Я не представлял, куда и зачем мы идём, но мне и не обязательно было это знать. Спрашивать о чём-либо у мистера Винера мне не хотелось, да и было совершенно излишне. Единственное, что вызывало у меня вопрос, это то обстоятельство, что мистер Винер уже несколько лет ничего не говорит. Кого-то мне это напоминало…

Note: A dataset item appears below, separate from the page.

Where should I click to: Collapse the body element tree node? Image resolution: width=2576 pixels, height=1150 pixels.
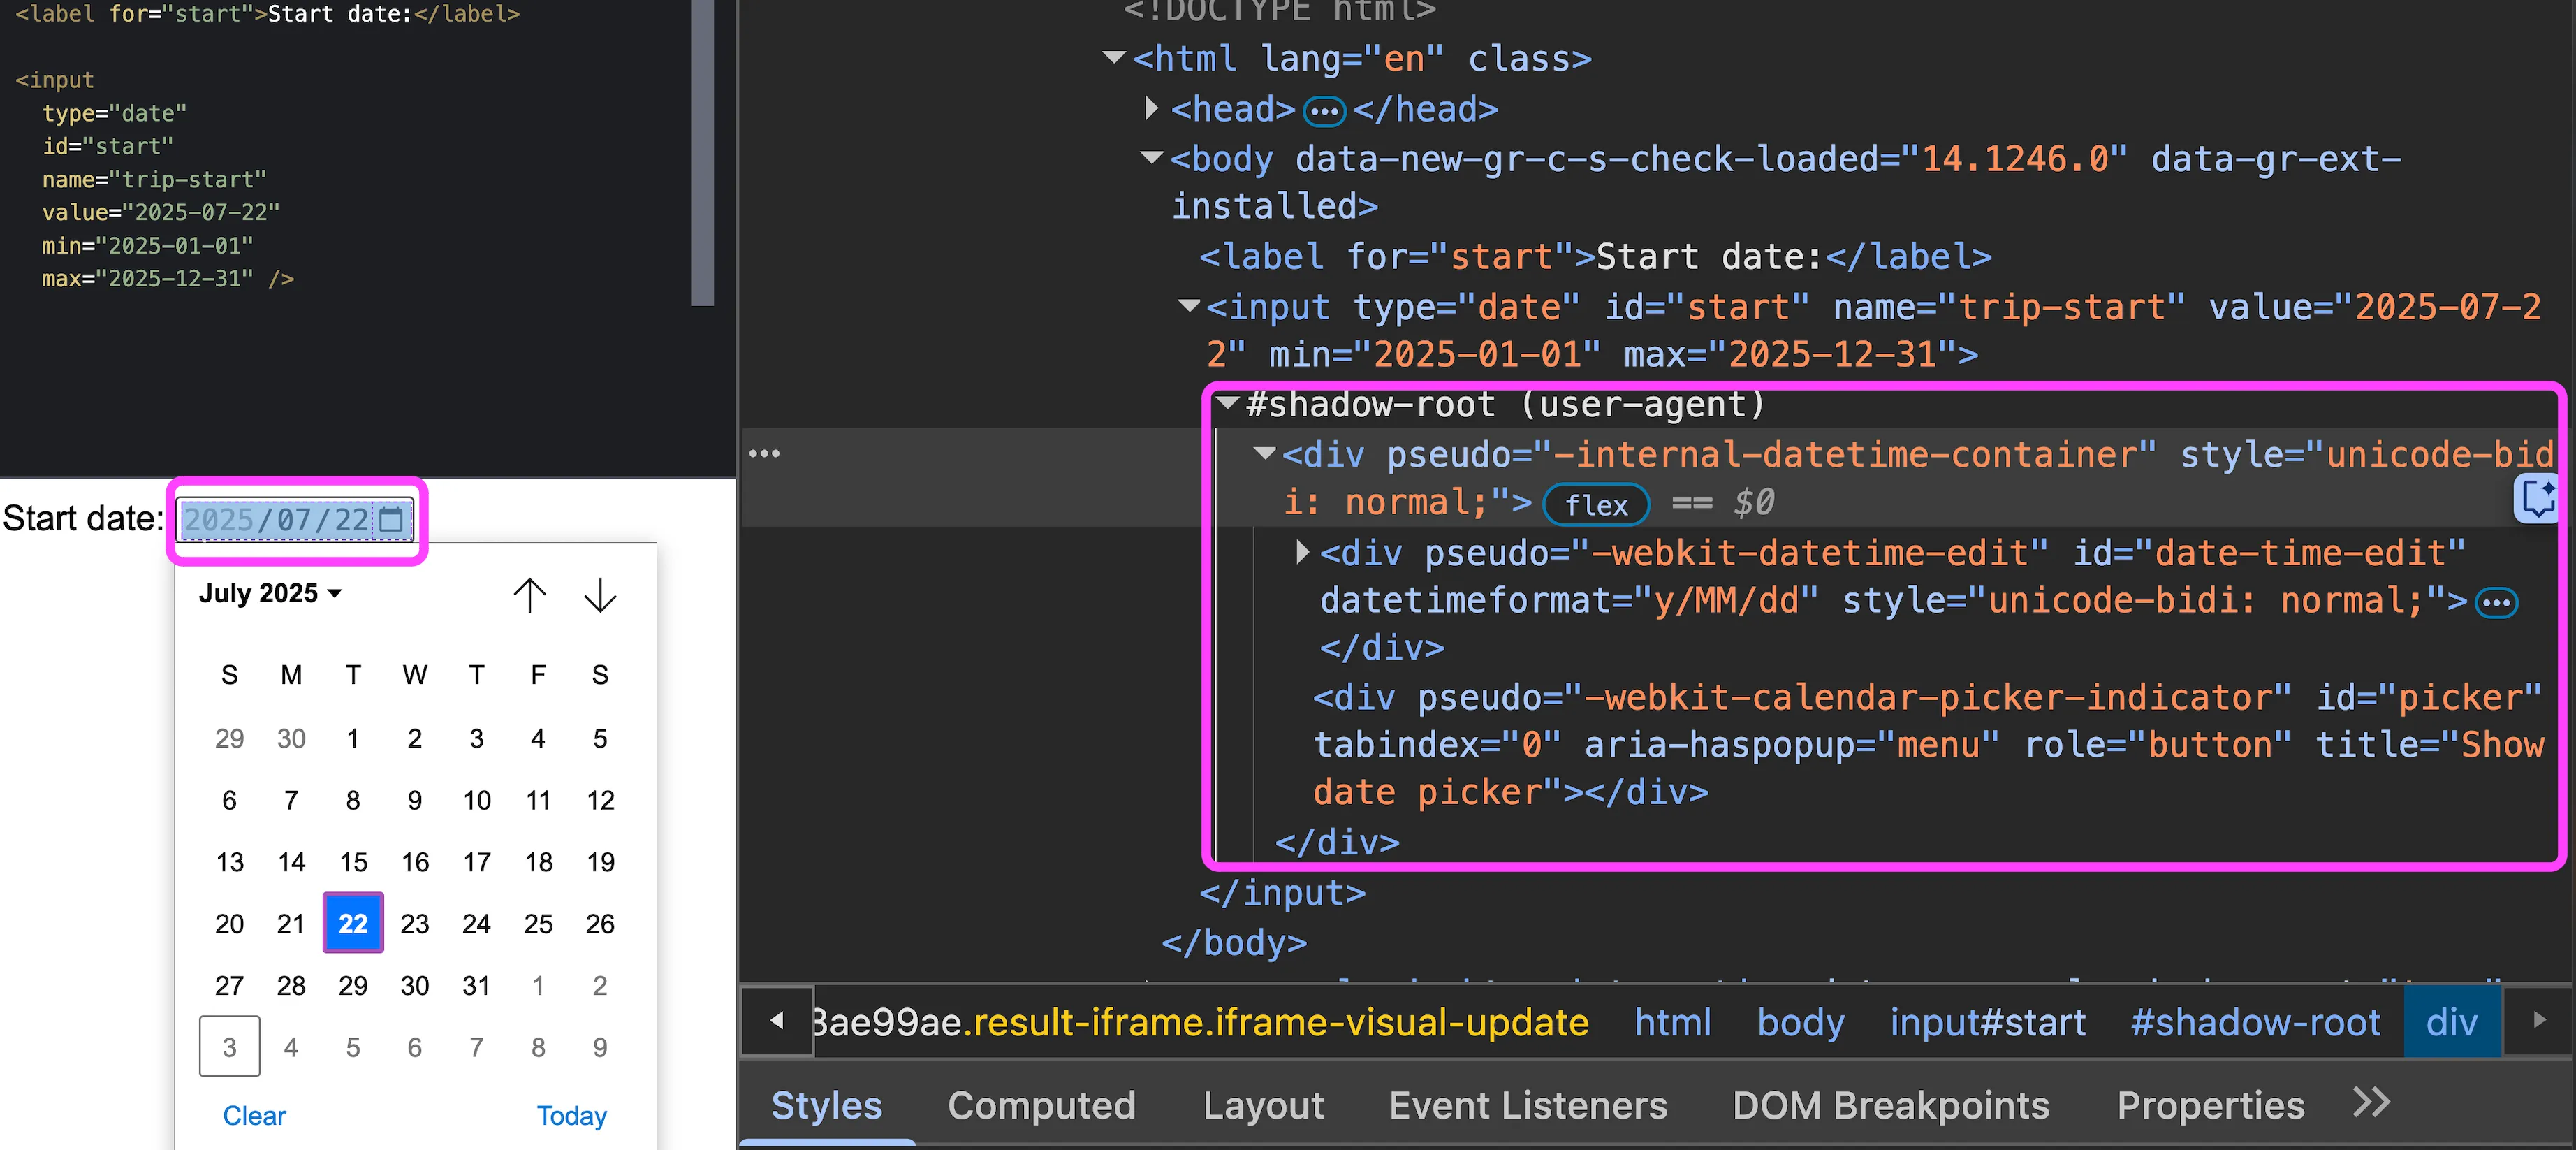coord(1151,158)
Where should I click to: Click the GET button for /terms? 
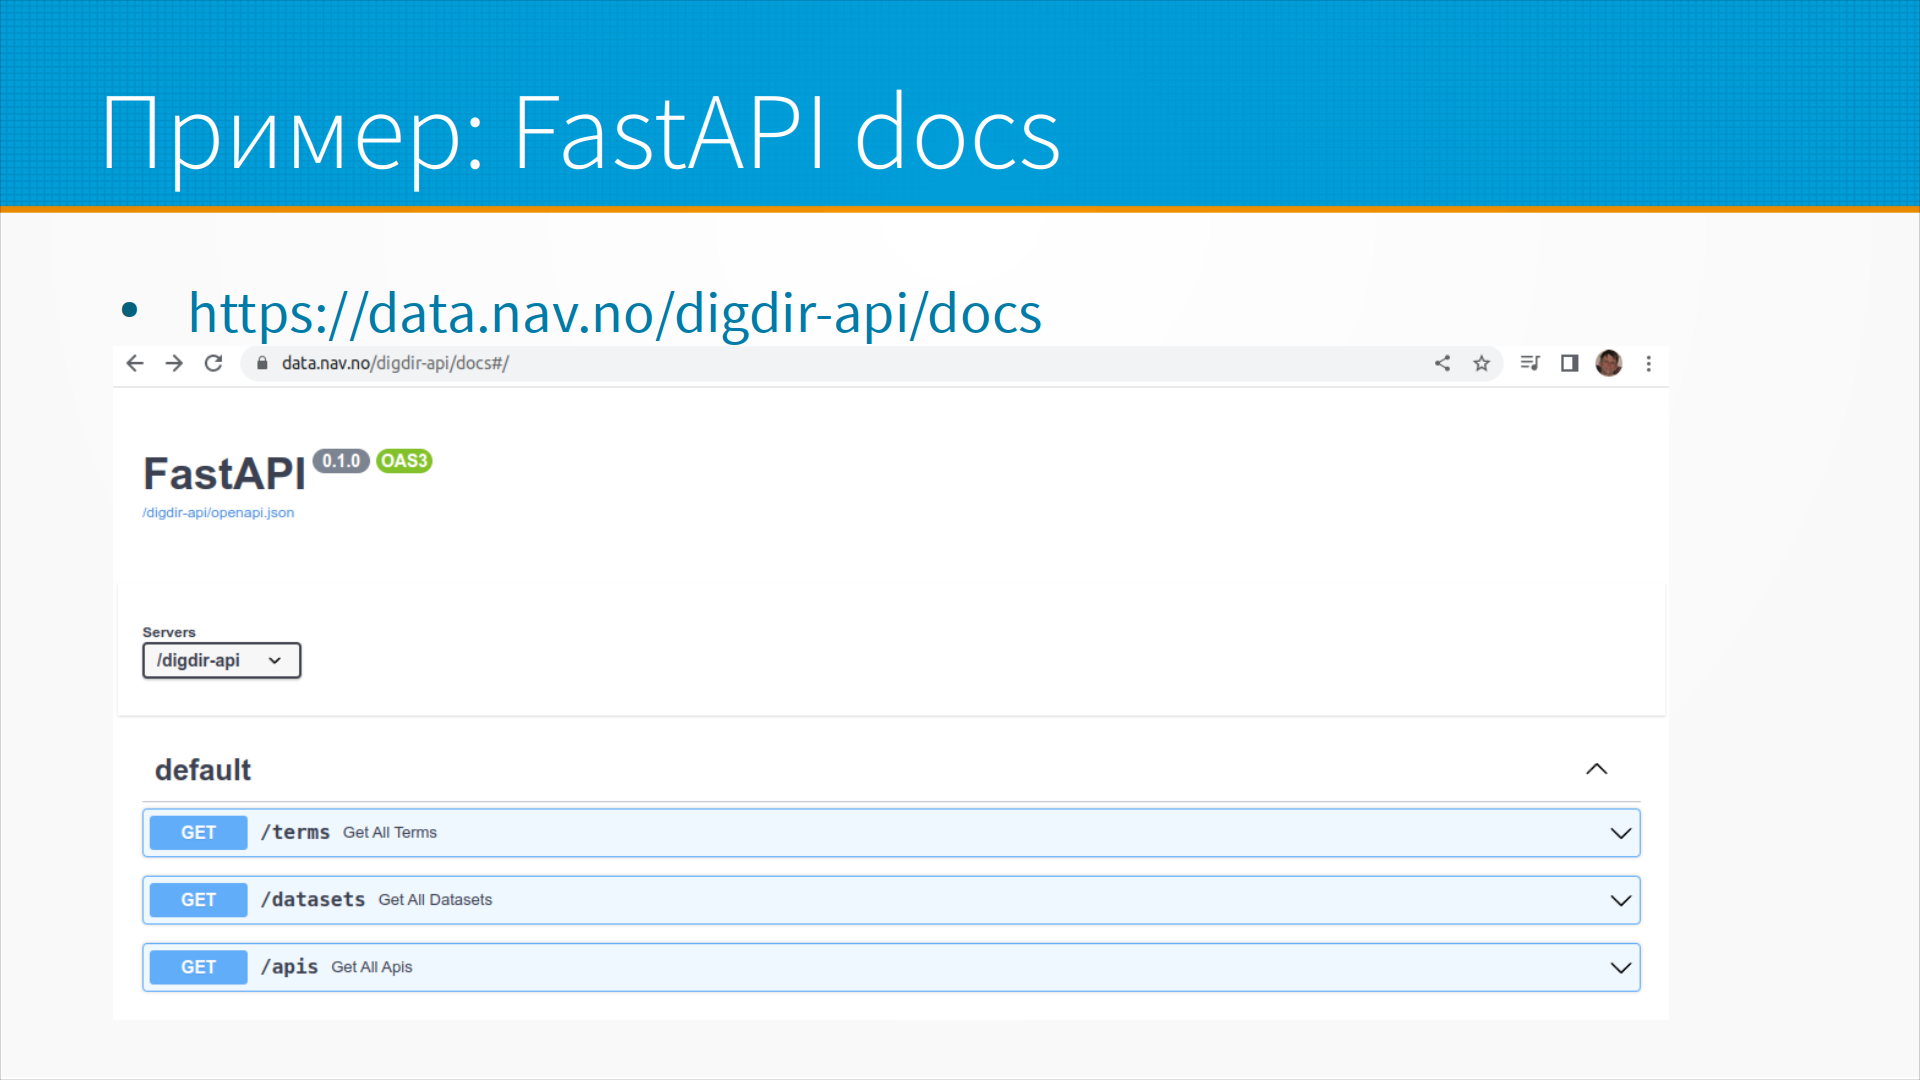198,832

Пройдя извилистую аллею, мы вышли на открытое место, небо над которым было усеяно звёздами. Перед нами ширилось футбольное поле (упомянутое мной в первом рассказе). Пару лет назад его всё равно, что не было, а сейчас оно выглядит ухоженным, как когда-то, очень давно… Мы остановились. Это было невероятно, но вдруг от нахлынувших на меня чувств я стал произносить мысли вслух, что очень редко делал даже в присутствии близких мне людей:

– В детстве мы с ребятами играли здесь в футбол…

И как только произнёс это, взгляд мой наткнулся на футбольный мяч, лежащий возле кромки поля. Невозможно было не улыбнуться, – равно, как и сдержать слёзы. А в следующее мгновение мяч взвился в воздух, – одновременно с этим послышались задорные крики ребят… «Твой, Вил!!! Лови!!! – громко и отчётливо, точно из реальности, донеслось до меня.

– Чаще всего я играл в воротах. И, кажется, теперь понимаю, почему. Вратарь – игрок, который сосредоточен в одной точке поля, он наиболее определёнен среди всех игроков. Символ защищённости, надёжности… это был мой выбор не только в игре, но и в жизни… впрочем, не столько, наверное, выбор, сколько данность.

Затем я посмотрел чуть левее, в направлении делового центра. Высокое, округлое здание, расположенное на бывшей парковой территории… почему-то оно напомнило мне севший на мель корабль.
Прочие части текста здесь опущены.